Effect Of Long-Term Peripheral Neuropathy Induced On Cisplatin-Based Chemotherapy Or Radiation To The Retroperitoneum In Testicular Germ Cell Tumor Survivors.

e17062 Background: Treatment for testicular germ cell tumors (GCTs) results in late chemotherapy-induced peripheral neuropathy (CIPN). This study aimed to evaluate impact of curative treatments on different subtypes of self-reported peripheral nerve damage. Methods: GCT survivors (N = 186) followed-up annually at National Cancer Institute in Slovakia have prospectively completed European Organisation for Research and Treatment of Cancer (EORTC) CIPN20 questionnaire at 10 years of median follow-up (range 4-25). EORTC CIPN20 scoring allowed to obtain subscales on sensory function, motor function and autonomy function as well as an overall score. Study groups consisted of survivors treated with chemotherapy (N = 141) and radiotherapy to the retroperitoneum (N = 15).

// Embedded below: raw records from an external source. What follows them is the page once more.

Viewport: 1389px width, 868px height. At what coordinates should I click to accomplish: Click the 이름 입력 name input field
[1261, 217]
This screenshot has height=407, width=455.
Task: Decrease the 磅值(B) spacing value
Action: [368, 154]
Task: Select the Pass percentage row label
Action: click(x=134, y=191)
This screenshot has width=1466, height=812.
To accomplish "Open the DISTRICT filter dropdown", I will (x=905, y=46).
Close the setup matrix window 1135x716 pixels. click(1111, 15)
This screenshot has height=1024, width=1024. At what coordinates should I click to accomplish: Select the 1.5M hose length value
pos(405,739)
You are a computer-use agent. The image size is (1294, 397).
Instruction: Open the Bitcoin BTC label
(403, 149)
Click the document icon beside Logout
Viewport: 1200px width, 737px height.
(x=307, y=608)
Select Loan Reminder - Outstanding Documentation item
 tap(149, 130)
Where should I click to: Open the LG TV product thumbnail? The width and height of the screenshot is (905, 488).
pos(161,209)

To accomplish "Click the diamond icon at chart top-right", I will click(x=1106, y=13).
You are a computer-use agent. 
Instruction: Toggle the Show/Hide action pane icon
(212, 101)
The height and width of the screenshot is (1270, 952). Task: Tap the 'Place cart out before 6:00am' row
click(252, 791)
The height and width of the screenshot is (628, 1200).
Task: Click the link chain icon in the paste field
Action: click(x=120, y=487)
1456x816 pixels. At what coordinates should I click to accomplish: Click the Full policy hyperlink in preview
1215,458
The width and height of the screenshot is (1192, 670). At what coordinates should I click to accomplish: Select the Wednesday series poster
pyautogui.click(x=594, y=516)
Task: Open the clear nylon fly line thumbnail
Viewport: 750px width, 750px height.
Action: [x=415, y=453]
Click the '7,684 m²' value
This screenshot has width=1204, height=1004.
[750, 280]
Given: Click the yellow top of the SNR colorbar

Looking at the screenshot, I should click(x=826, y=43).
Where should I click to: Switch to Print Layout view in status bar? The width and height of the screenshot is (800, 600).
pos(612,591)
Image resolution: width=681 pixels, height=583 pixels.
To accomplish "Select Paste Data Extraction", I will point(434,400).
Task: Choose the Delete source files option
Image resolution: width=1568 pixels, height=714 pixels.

The control group consisted of survivors cured with orchiectomy alone (N = 30) Results: GCT survivors cured with chemotherapy reported higher impairment in overall peripheral neurological function compared to controls (mean score ± SEM: 24.2 ± 0.5 vs. 22.3 ± 1.1, P = 0.03). CIPN20 subscales have shown greater impairment in motor function (P = 0.04), but not in sensory/autonomy functions (both P > 0.05) in chemotherapy group versus controls. Survivors treated with BEPx3 or EPx4 reported similar CIPN in all subscales (all P > 0.05). Motor function was worse in survivors who received ³400mg/m2 of cisplatin compared to ones who received < 400mg/m2 (mean score ± SEM: 9.5 ± 0.2 vs. 8.9 ± 0.3, P = 0.04). Interestingly, patients treated with radiotherapy to the retroperitoneum (but not with chemotherapy) suffered from significantly more peripheral neuropathy in all measured domains compared to the controls (all P < 0.02) Conclusions: Evaluation of long-term perceived peripheral neuropathy after treatment for GCT has shown primarily motor function impairment after chemotherapy. Moreover, significant peripheral neuropathy in all observed CIPN20 subscales after radiotherapy to the retroperitoneum suggests this symptom is not exclusive to cisplatin-based chemotherapy.